TASK INSTRUCTIONS: Everything in the data that follows should be given again verbatim, except the images.
══ SOURCE INFORMATION ══
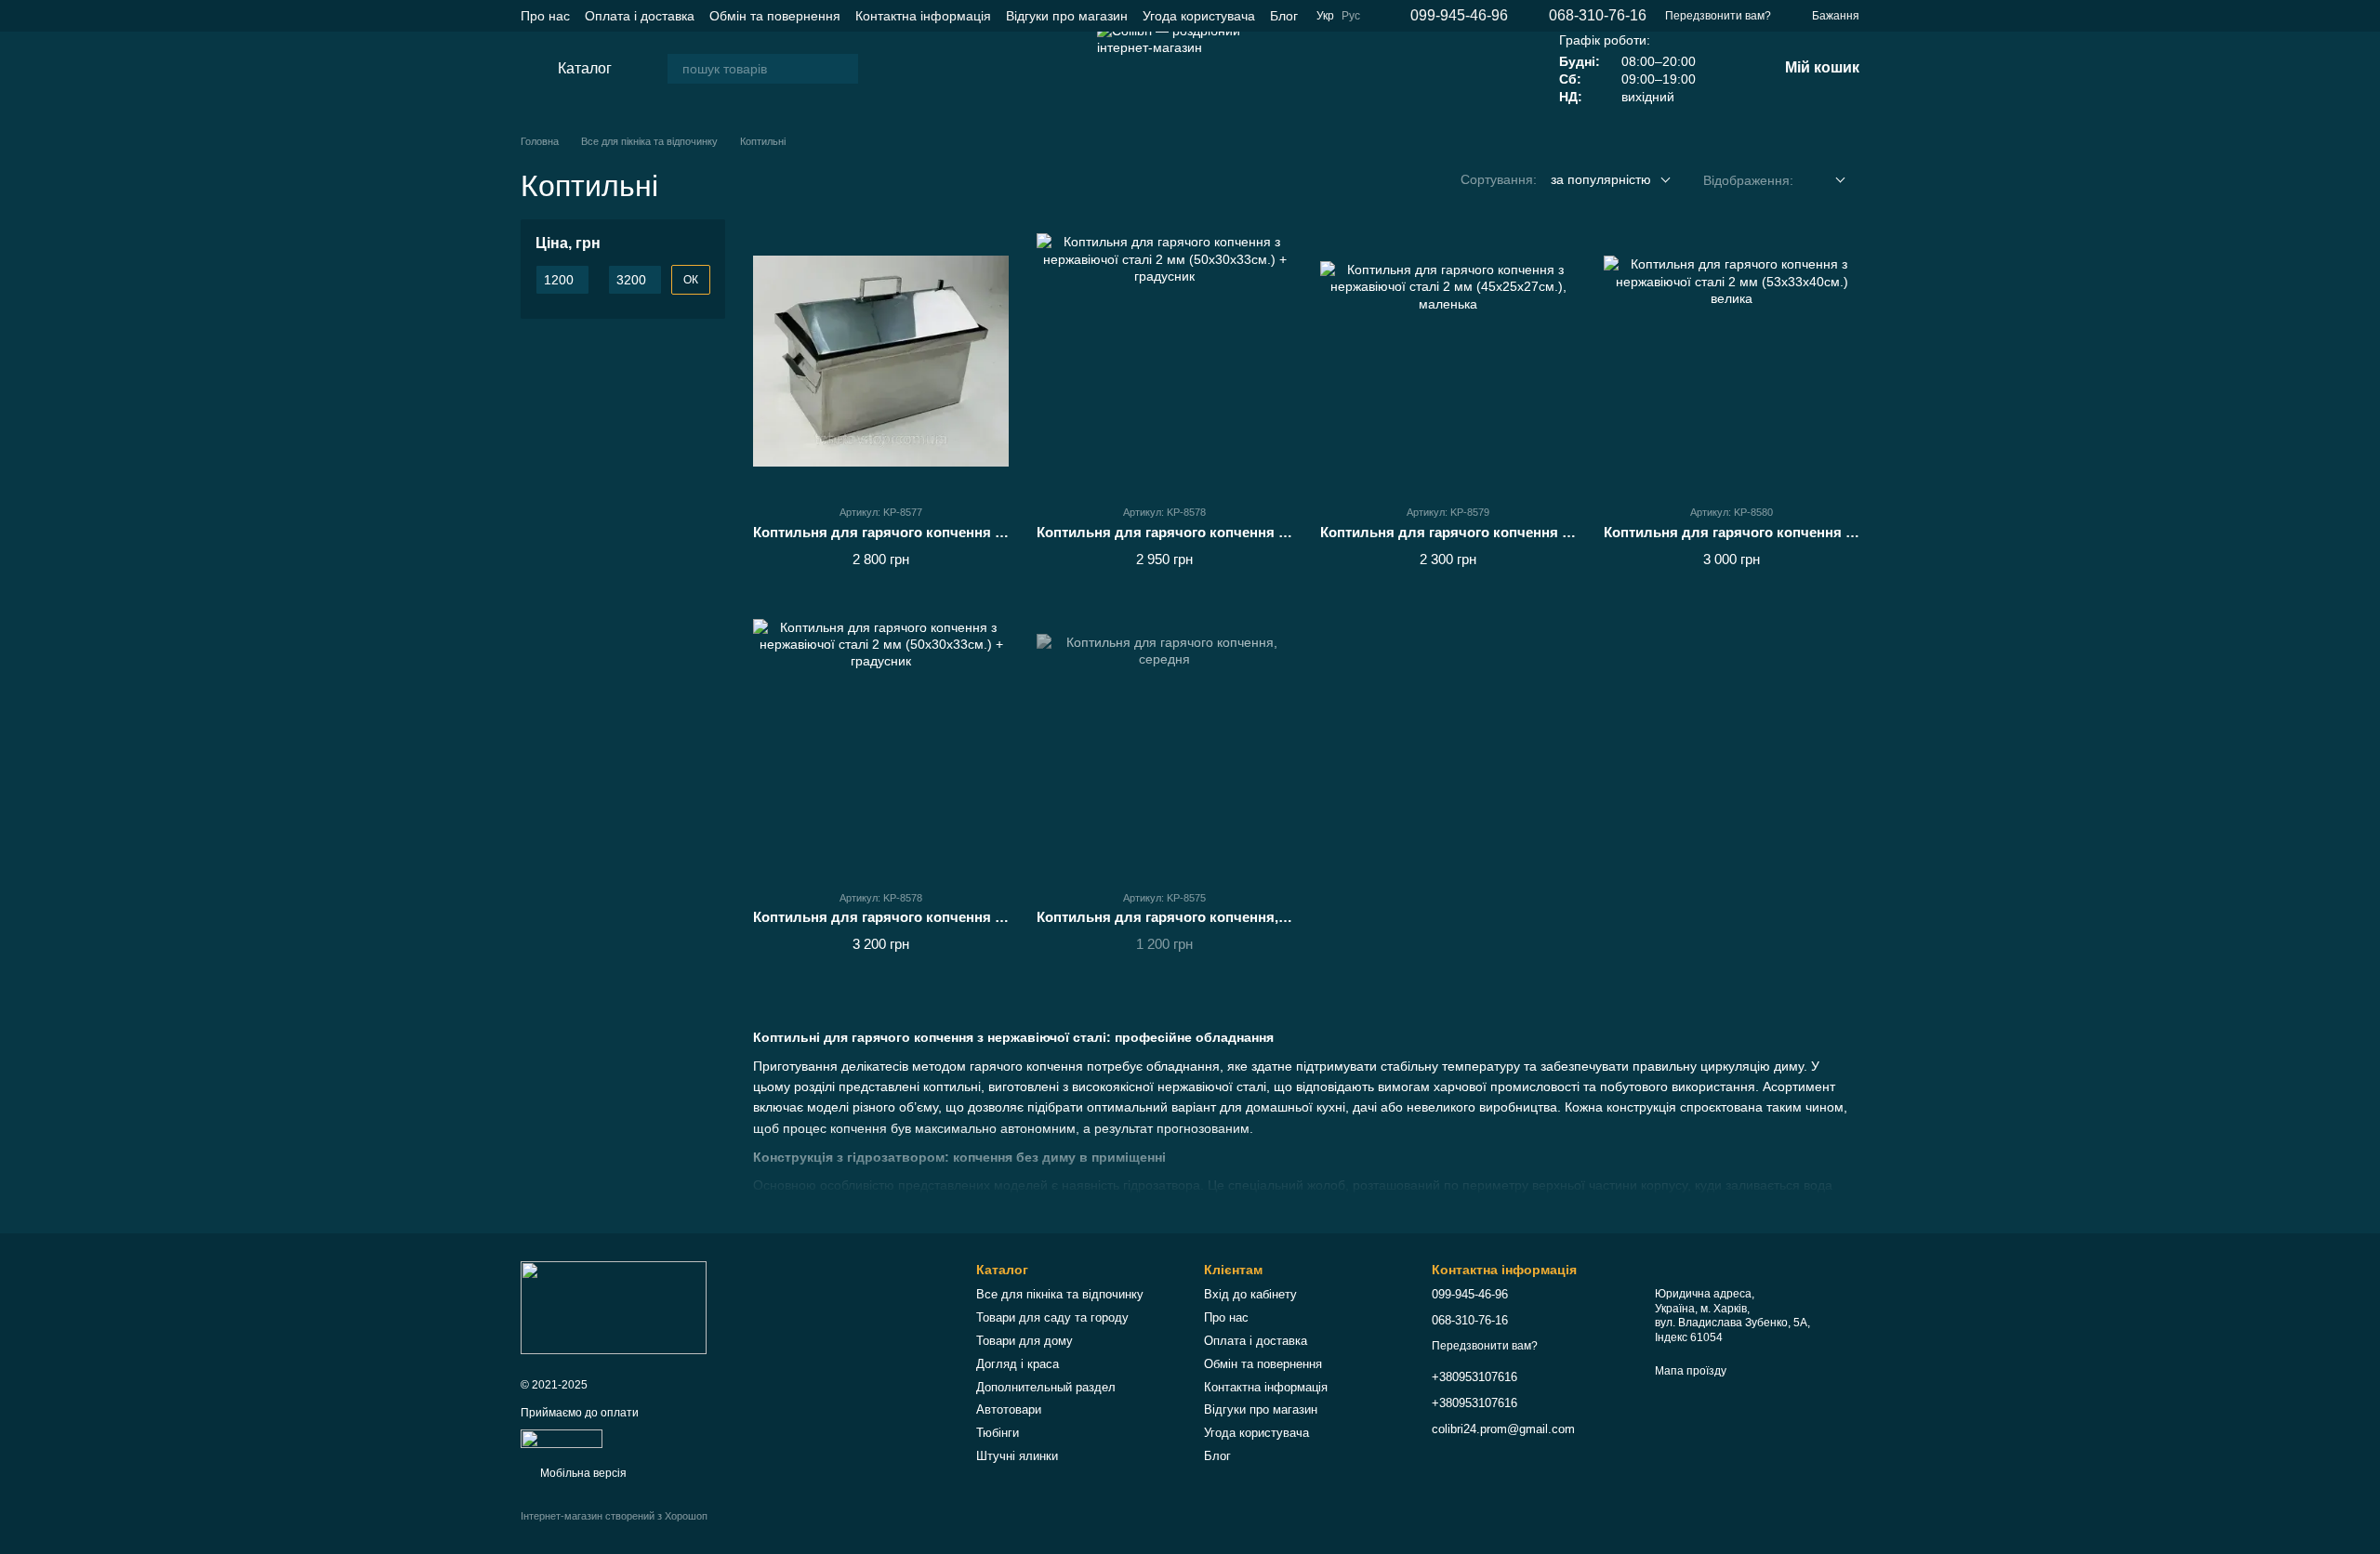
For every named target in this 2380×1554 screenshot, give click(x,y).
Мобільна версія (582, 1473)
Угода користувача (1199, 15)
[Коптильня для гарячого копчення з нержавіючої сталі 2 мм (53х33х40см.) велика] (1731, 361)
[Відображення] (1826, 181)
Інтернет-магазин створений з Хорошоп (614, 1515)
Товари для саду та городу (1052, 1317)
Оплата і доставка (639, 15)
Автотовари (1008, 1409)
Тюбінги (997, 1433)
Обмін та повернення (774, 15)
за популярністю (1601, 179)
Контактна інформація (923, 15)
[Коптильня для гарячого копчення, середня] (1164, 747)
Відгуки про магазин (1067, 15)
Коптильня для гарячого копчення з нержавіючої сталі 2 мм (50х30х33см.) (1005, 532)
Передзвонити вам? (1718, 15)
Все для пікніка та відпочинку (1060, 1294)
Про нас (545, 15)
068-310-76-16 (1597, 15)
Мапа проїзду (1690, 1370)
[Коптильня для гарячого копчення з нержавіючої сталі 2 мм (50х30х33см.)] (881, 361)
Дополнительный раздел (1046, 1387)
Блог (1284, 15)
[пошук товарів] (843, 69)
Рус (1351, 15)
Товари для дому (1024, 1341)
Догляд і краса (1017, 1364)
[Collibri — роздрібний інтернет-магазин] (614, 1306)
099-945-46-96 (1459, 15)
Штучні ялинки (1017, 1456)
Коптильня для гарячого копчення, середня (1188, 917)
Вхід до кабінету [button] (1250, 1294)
═══
SOLUTION TO THE EXERCISE:
For every named target in this 2380×1554 screenshot, give click(x,y).
Мобільна версія (582, 1473)
Угода користувача (1199, 15)
[Коптильня для гарячого копчення з нержавіючої сталі 2 мм (53х33х40см.) велика] (1731, 361)
[Відображення] (1826, 181)
Інтернет-магазин створений з Хорошоп (614, 1515)
Товари для саду та городу (1052, 1317)
Оплата і доставка (639, 15)
Автотовари (1008, 1409)
Тюбінги (997, 1433)
Обмін та повернення (774, 15)
за популярністю (1601, 179)
Контактна інформація (923, 15)
[Коптильня для гарячого копчення, середня] (1164, 747)
Відгуки про магазин (1067, 15)
Коптильня для гарячого копчення з нержавіючої сталі 2 мм (50х30х33см.) (1005, 532)
Передзвонити вам? (1718, 15)
Все для пікніка та відпочинку (1060, 1294)
Про нас (545, 15)
068-310-76-16 (1597, 15)
Мапа проїзду (1690, 1370)
[Коптильня для гарячого копчення з нержавіючої сталі 2 мм (50х30х33см.)] (881, 361)
Дополнительный раздел (1046, 1387)
Блог (1284, 15)
[пошук товарів] (843, 69)
Рус (1351, 15)
Товари для дому (1024, 1341)
Догляд і краса (1017, 1364)
[Collibri — роздрібний інтернет-магазин] (614, 1306)
099-945-46-96 (1459, 15)
Штучні ялинки (1017, 1456)
Коптильня для гарячого копчення, середня (1188, 917)
Вхід до кабінету [button] (1250, 1294)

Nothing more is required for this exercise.